The problem: Where the line containing "The width and" appears below, begin there and reproduce each line exactly through the last one, omitting pictures.

========

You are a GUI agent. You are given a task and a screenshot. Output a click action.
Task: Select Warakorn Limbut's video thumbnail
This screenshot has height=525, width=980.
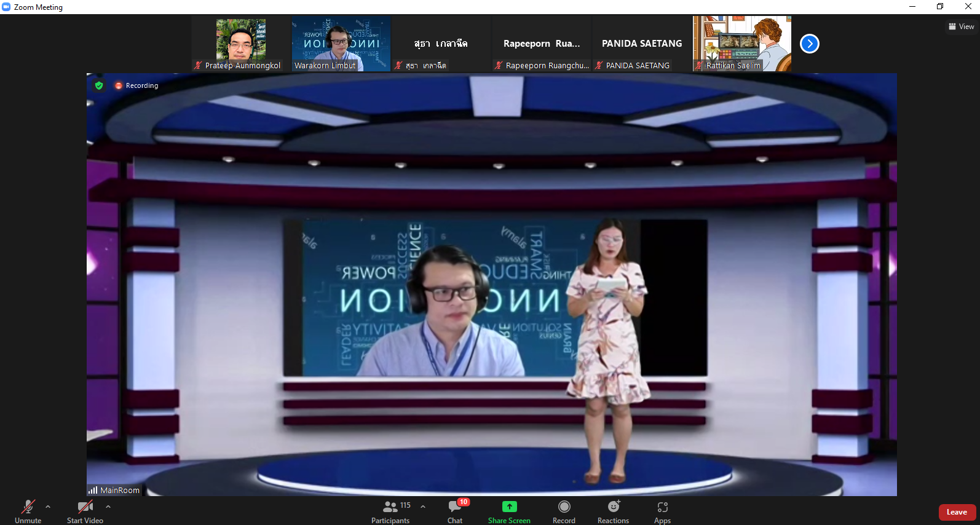[x=341, y=43]
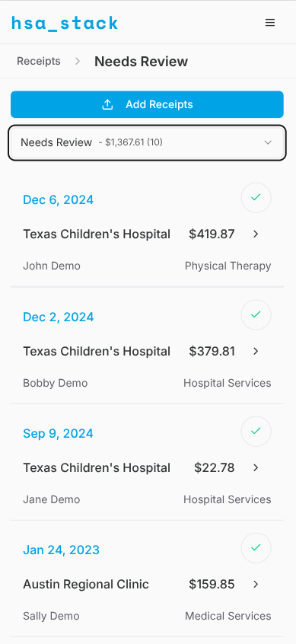Mark Sep 9, 2024 receipt as reviewed
296x644 pixels.
point(256,432)
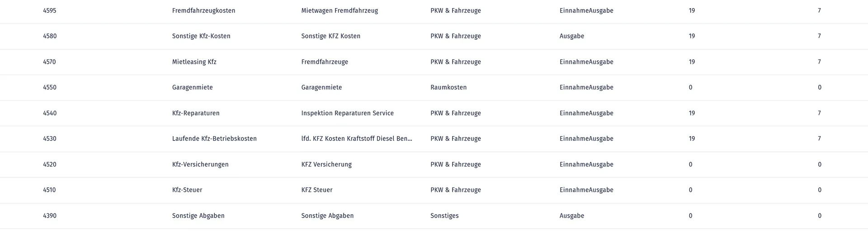Click the Sonstige Kfz-Kosten cell
This screenshot has width=868, height=232.
[201, 36]
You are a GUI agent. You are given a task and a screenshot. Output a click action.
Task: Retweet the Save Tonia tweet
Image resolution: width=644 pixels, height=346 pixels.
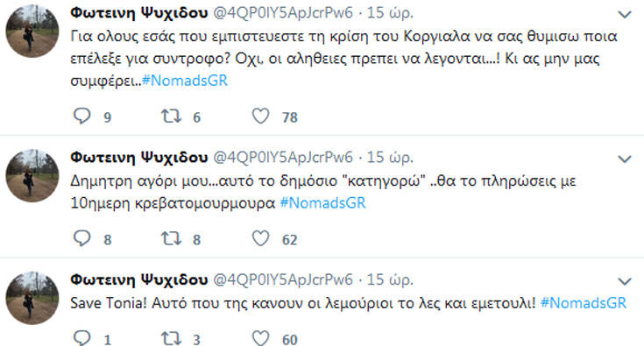coord(171,339)
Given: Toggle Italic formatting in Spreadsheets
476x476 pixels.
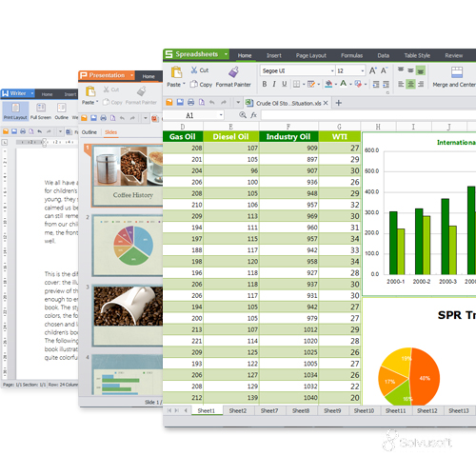Looking at the screenshot, I should [x=274, y=84].
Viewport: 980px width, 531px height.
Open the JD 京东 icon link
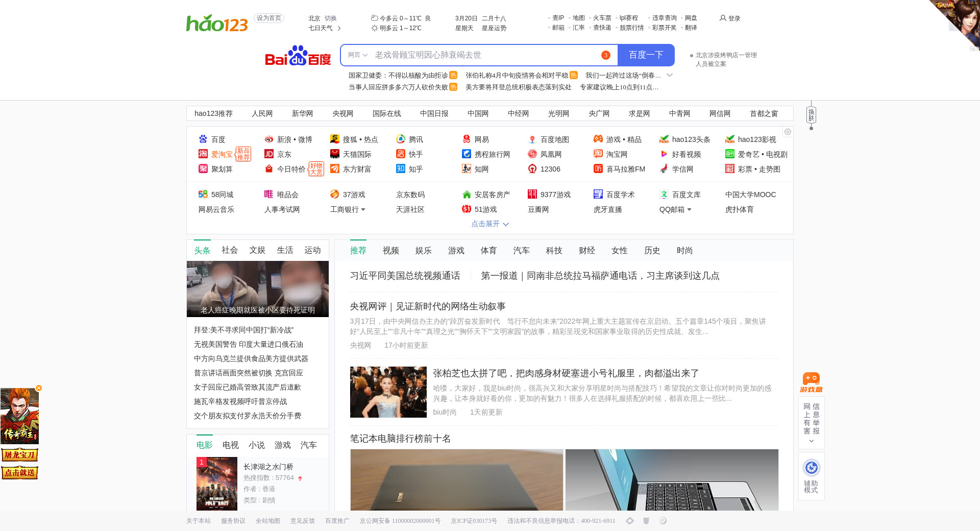click(x=269, y=154)
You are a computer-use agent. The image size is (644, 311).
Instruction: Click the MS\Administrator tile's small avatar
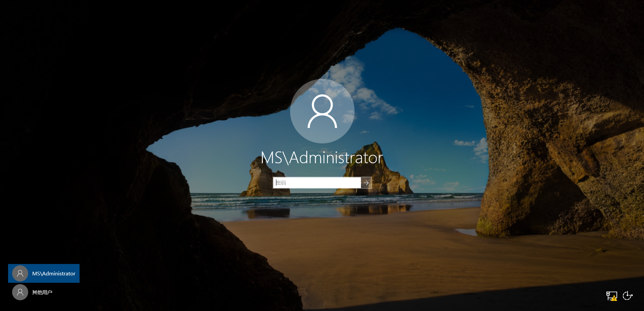tap(20, 273)
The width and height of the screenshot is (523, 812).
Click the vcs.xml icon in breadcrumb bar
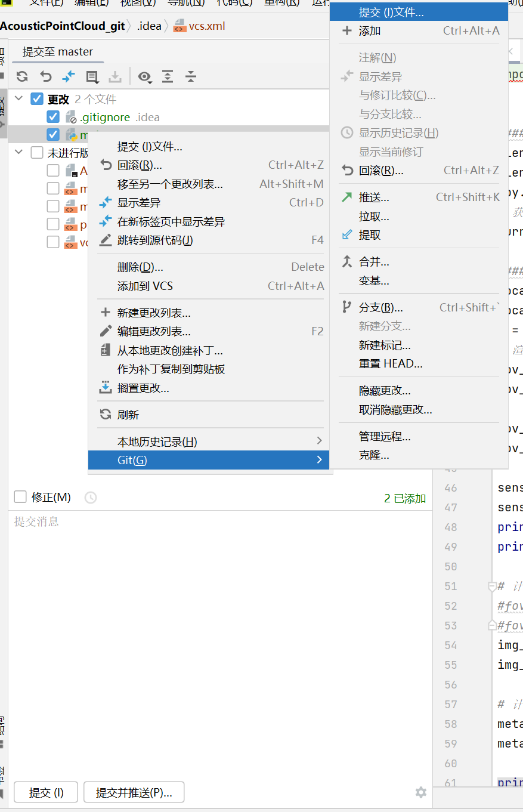click(x=177, y=26)
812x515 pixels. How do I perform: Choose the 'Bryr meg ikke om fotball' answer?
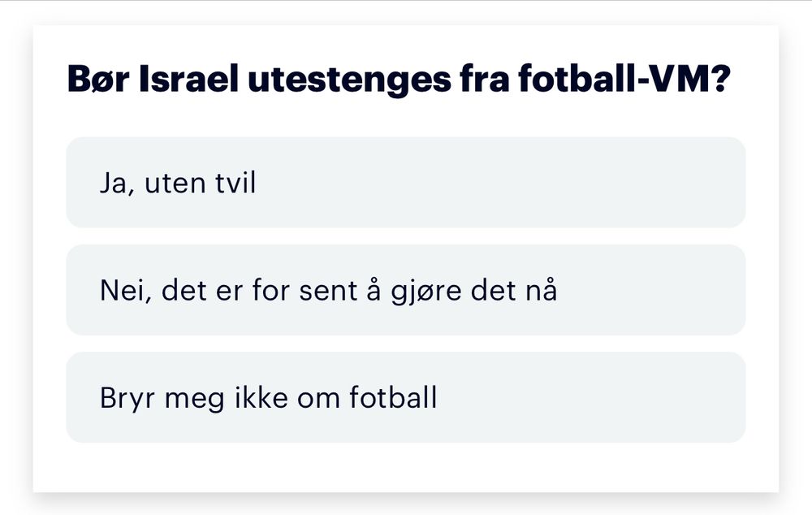(405, 397)
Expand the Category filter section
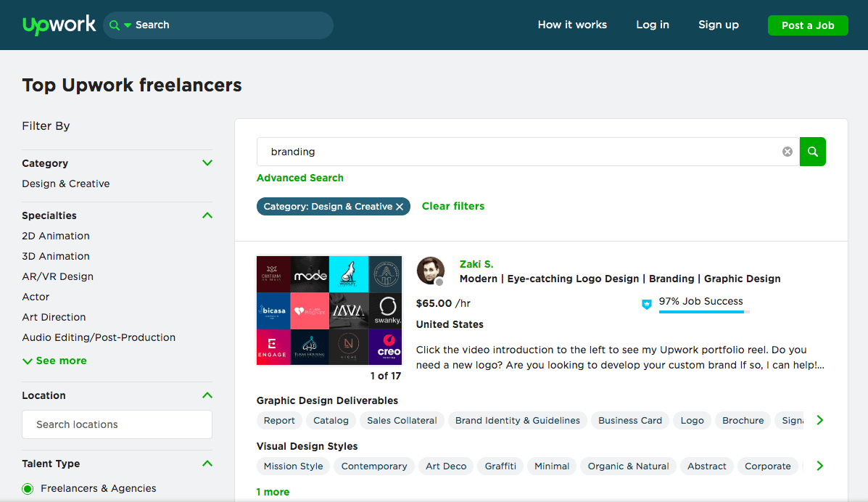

========

Answer to the problem:
The width and height of the screenshot is (523, 812).
Click the vcs.xml icon in breadcrumb bar
click(x=177, y=26)
812x515 pixels. How do I perform: Choose the 'Bryr meg ikke om fotball' answer?
(405, 397)
Expand the Category filter section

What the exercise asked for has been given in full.